Between 2011 to 2018, I worked in IT and adopted the office attire. I tied my identity to my job. After I left, I donated all my shirts, trousers and shoes.
"IT [Manufacturing clothes] requires human craft, ideas and labour to make."

When I reached 30 years of age, I recognised my desire for old aged, vintage, rugged clothing choices were not accidental or coincidence. Witnessing how much goes into making clothes, regardless of whether it is a high street, mass market brand or small, limited, quality-focused independent brands, it requires human craft, ideas and labour to make. Whilst we live in an age where machines, technology and convenience are abundant and makes it 'easier' to manufacture, it doesn't mean that the product is any less valuable. And I think we sometimes forget the root of where things are made, how long it takes to make a genuine idea become tangible and, importantly, the person or persons behind the manufacturing of the thing itself. A lot of my buying decisions are based on the following questions -
1. Do I really want this or is it impulsive? (If a month or so has passed and I am still thinking about it, I'd seriously consider it. For vintage goods that are harder to come by, gut feelings tend to kick in quickly)
2. Who is the founder or maker? What is their story and principles?
3. Do I see myself wearing this for years to come? 
4. What can I pair this with? 
How I dress most of the time is a subtle nod of 'showing up for myself'. Spending money on particular garments knowing the answer to the four questions above is saying 'I am voting for substance, longevity, story, progress and intention.' Each fibre is a mark of where I have been, and caring for invaluable garments so that it can last my lifetime, much like the vintage Levi's ribbed henley tops from the 80s and 90s. For the past three years, I established a wardrobe or 'uniform' that I wear on almost every occasion.

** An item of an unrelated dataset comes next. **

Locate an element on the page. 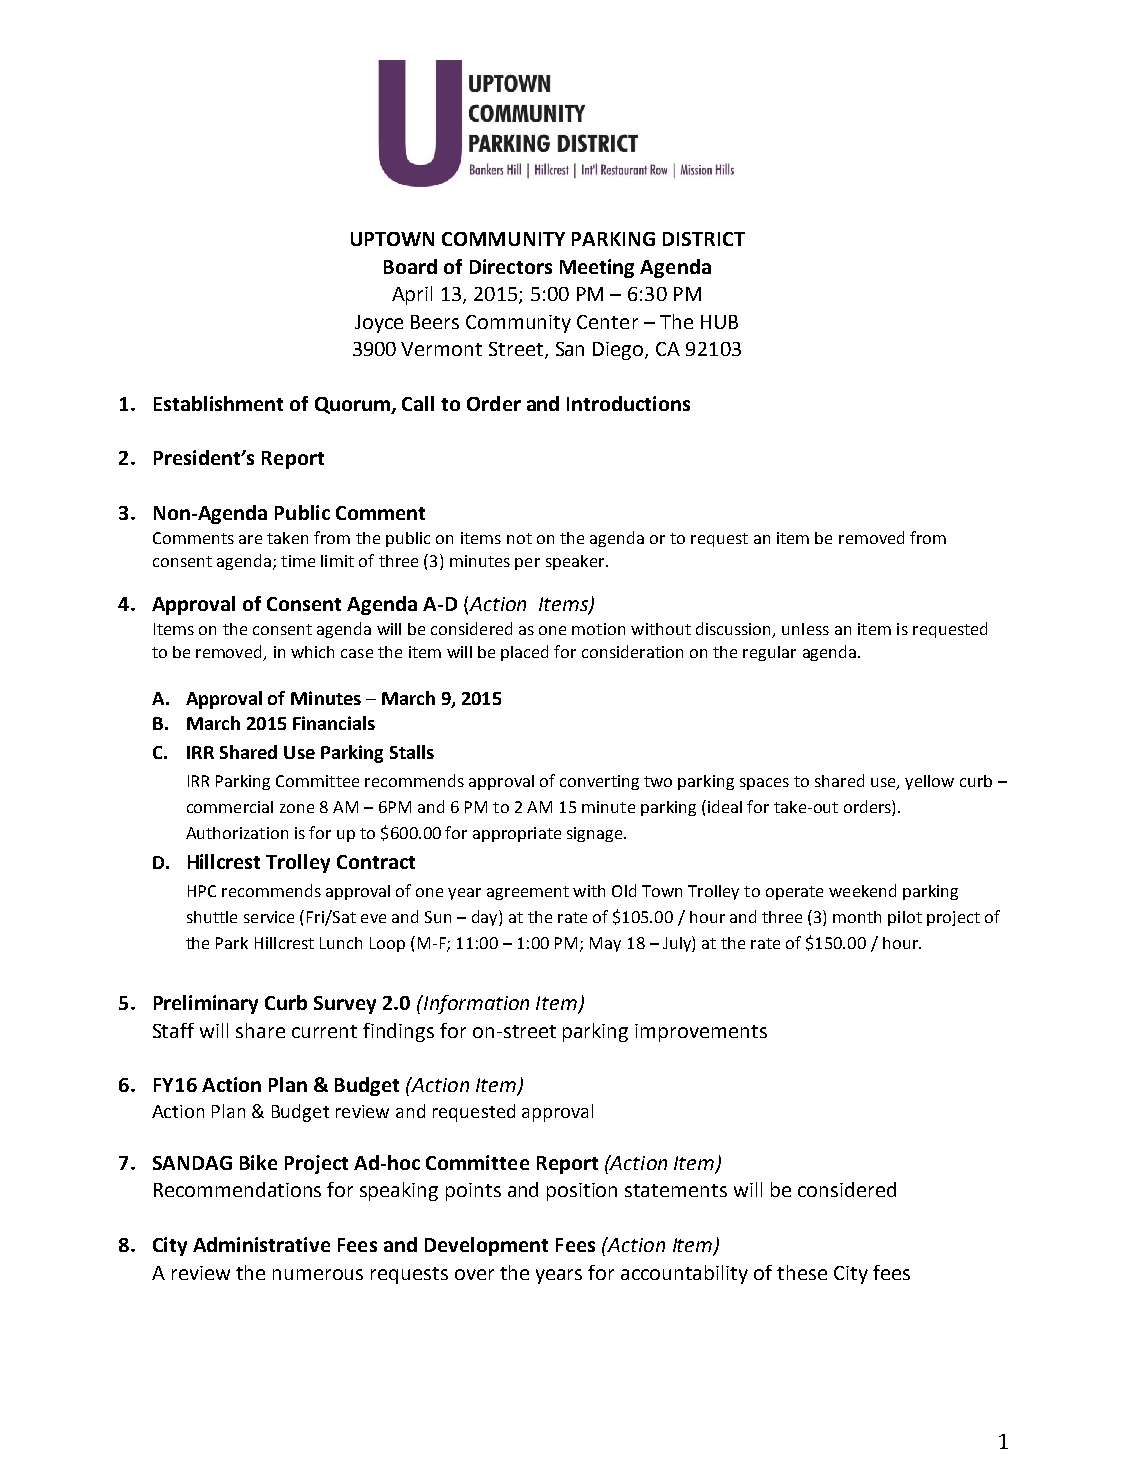  HUB is located at coordinates (719, 322).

The staples include a henley short sleeve top (black or raw white), black selvedge denim jeans / carpenter pants, and a pair of brown leather boots. Accessories to add are a standard watch made of wood with a canvas strap for durability, three rings (one which was gifted by my partner), wooden bead bracelet gifted by my father, folded red 'fight the good fight' bandana in my back right pocket (also gifted by my partner) and a small, folded leather wallet with a worn brass chain. 
"The greatest gift my parents gave me was living as an example of what authenticity and being unapologetically true to oneself look and feel like."

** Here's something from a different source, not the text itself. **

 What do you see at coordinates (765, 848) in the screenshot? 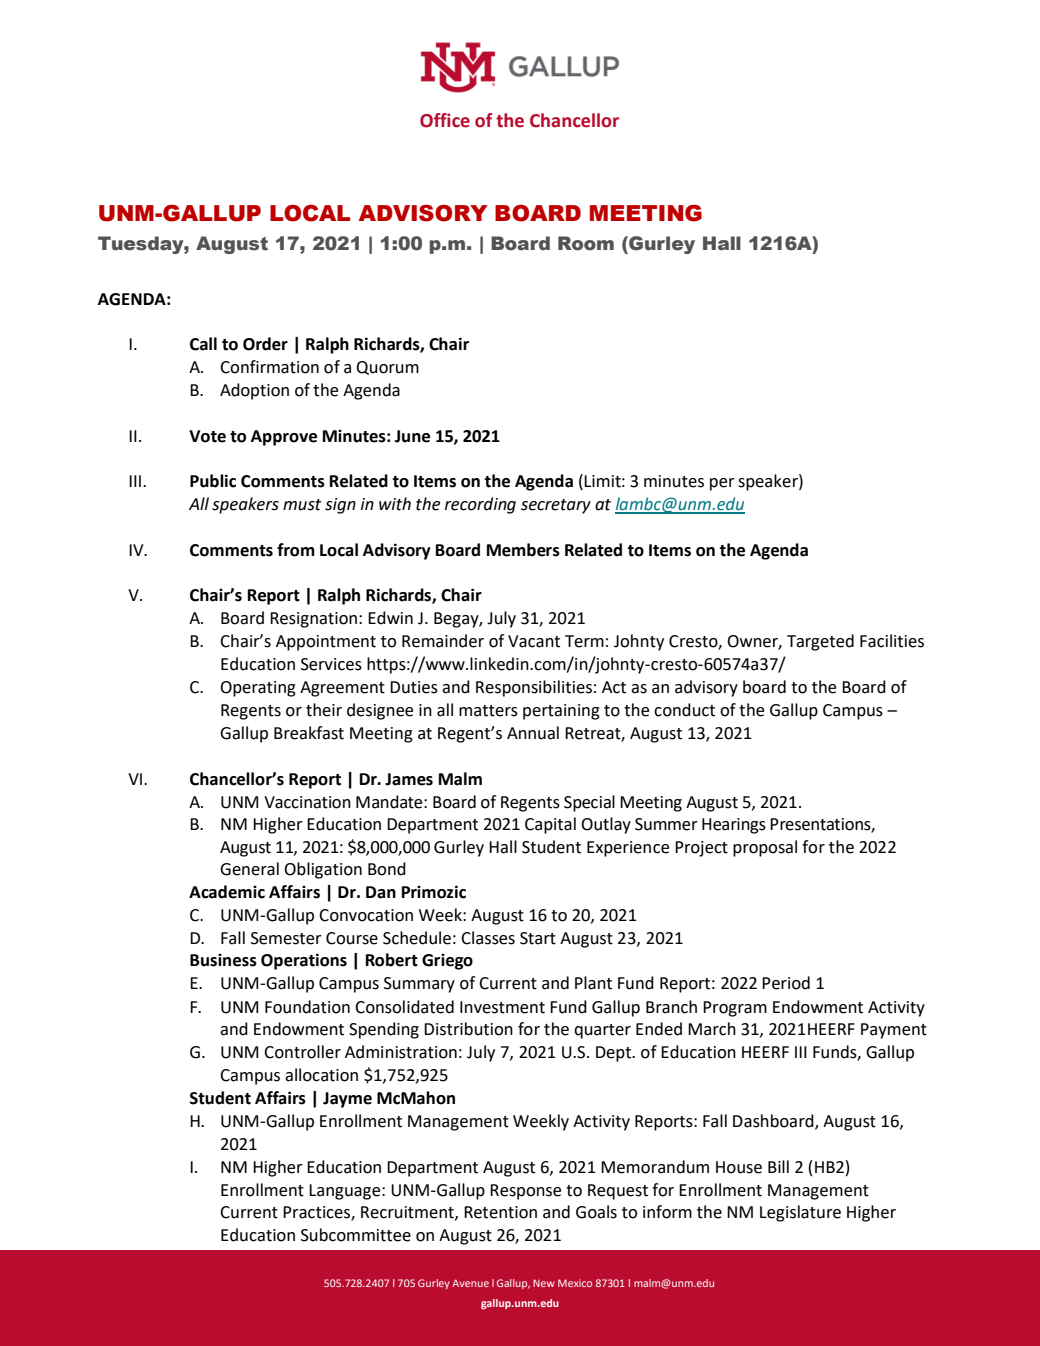
I see `proposal` at bounding box center [765, 848].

It has been a hell of a journey learning, listening and experiencing what it means to be true to myself. When I look back on old photos of the previous chapters of my life, I can somehow make sense of why I wanted to change to be where I am now. Early on, my parents never set expectations of who I should or shouldn't be, and this gave me the freedom to explore so I could understand who I wanted to become. They broke generational trauma of old age tradition that constricts and conforms. The greatest gift my parents gave me was living as an example of what authenticity and being unapologetically true to oneself look and feel like.